Analysing the linguistic group.

If we are to teach bilingually we need to know and understand the composition of the group from a linguistic point of view. This requires some research and a student questionnaire can be given out. The main points to draw out are;

There will be other ways of pulling in the information, some of which can be found in existing documents such as;

It is important that, as a teacher delivering lessons bilingually, we understand the strengths and weaknesses of each one of our students. We are then in a position to provide individual support during a session without even making it obvious, as I will describe later.


Some conclusions and speculations.

It was interesting to hear Keith [one of the PGCE course tutors] talk about saying things twice in the class, the second time explaining the terminology he used the first time around. When I thought about it, I found I was using my Welsh and English delivery in a similar manner. The repetition in the second language would always have some additional element in it, some slightly deeper meaning or some appropriate translation of terminology. This would often require me to go back into the first language to express the additional meaning and then from there, back to the second because something else had come up.

So I would speculate that repetition in the two languages can reinforce learning, deepen the point and explain terminology. So, far from seeing bilingual delivery as being not as good as monolingual, I would suggest that it can be better as a way of deepening our understanding of a subject, even for students who only have fluent use of one language.

Another concern relating to bilingual teaching is the possibility that students switch on and off during the lesson, depending on which language they use. In my early days at the college where I first began to teach bilingually I was very aware of this. It was much more noticeable when I tried to simply reproduce the same content in each language, the basic translation approach.

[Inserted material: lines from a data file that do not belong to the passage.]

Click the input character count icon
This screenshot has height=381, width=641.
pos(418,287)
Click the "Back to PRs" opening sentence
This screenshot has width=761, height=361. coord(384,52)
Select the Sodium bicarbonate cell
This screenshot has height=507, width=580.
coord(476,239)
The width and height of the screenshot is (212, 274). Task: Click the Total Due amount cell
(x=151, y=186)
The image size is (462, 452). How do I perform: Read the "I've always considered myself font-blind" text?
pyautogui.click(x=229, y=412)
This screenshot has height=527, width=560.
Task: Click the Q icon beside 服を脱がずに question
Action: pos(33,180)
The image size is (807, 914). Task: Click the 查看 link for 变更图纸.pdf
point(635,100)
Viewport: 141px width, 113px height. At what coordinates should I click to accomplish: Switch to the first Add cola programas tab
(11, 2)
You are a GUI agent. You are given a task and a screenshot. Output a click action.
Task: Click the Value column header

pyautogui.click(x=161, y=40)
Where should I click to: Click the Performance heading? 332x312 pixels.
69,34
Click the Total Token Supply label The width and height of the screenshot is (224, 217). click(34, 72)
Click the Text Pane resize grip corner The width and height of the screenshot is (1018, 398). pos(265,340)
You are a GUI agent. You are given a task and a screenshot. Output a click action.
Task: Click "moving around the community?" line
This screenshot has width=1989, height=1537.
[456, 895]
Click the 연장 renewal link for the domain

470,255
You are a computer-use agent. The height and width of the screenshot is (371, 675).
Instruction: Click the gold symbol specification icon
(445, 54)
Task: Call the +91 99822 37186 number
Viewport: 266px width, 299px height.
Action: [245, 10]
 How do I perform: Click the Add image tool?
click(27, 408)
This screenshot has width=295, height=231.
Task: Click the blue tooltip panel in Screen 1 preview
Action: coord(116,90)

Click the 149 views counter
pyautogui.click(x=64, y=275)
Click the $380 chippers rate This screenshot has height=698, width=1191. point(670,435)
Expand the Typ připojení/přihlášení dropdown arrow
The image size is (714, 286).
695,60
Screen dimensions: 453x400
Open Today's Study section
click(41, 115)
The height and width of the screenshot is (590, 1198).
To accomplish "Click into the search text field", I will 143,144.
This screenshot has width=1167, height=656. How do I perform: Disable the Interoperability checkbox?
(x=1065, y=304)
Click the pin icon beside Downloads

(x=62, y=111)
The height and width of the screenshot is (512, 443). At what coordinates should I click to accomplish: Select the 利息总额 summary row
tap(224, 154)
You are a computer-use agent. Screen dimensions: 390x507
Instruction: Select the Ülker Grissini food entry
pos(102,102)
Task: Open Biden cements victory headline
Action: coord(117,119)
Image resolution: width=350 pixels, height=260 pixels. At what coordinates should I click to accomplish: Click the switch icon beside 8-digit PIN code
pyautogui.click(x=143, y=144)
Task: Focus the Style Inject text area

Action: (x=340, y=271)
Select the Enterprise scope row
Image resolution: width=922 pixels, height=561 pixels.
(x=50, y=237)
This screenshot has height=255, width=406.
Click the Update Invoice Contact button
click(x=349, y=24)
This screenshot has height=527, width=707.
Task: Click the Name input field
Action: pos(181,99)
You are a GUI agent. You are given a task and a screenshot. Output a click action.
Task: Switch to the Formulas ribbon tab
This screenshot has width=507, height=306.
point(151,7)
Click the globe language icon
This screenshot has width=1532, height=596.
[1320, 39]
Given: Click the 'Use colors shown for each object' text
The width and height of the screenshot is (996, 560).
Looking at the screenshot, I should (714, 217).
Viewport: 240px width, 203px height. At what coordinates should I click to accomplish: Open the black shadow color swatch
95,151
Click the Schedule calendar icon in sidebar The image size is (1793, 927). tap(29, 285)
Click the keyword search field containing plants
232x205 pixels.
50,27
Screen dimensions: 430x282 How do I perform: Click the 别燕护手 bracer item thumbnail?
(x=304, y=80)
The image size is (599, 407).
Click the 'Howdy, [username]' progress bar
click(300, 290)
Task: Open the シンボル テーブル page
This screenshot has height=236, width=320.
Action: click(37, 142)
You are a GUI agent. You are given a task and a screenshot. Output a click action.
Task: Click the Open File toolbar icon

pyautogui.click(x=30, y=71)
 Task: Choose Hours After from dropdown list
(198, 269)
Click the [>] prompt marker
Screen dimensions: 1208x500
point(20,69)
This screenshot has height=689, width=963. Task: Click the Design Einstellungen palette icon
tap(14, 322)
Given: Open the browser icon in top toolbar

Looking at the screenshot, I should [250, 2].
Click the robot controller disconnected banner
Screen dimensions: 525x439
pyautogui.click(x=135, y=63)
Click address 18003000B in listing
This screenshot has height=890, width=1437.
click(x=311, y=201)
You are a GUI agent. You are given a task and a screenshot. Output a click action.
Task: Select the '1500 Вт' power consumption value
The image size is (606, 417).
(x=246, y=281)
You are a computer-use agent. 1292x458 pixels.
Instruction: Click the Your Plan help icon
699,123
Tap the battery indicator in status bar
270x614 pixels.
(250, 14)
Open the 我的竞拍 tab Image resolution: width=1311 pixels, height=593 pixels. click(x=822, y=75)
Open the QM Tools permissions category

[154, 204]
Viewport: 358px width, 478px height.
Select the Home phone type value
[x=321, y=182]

I find now that by using strategies such as those outlined above, I can often hold the attention of the group more effectively with the two languages than with just one.

Bilingual delivery provides another layer of variety to a session. As long as I am conscious of who in the group is weak in which language, I can tailor my delivery very specifically to provide individual help where it is needed without this being obvious to the group as a whole (or to the individual, come to that). I would suggest that we can make a bilingual lesson more interesting and more effective than one in just a single language.

Further, my English only students will often pick up good conversational Welsh just through doing the course and hanging around with Welsh speaking members of the group. Those who tend to switch off during the Welsh parts of a lesson can be pulled in by asking them what a Welsh word means (that they know) and get a kick out of knowing the answer. They are also surprised and pleased at the respect and enthusiasm they receive from Welsh speakers in the class. This can be enough to draw them into the Welsh element of my lessons and they will listen carefully, trying to find words they recognise. I have observed this change often.

To conclude, I feel that, especially in Wales, being bilingual is a real advantage and that through bilingual delivery of lessons we are in a position to help all our students develop their bilingual skills. Secondly, I would describe bilingual education as a multi-tasking teaching tool. That is to say, we are able to do several things at once without causing confusion. So repetition in the two languages can be used to reinforce learning and deepen meaning. Similarly, unfamiliar terminology can be linked across languages to words that have been heard already. And lastly, bilingual delivery adds variety, can help build self esteem among learners and can be very effective as a means of class room control; a student with only limited understanding of Welsh will often respond much more to "Paid a geg!" than "please keep the noise down".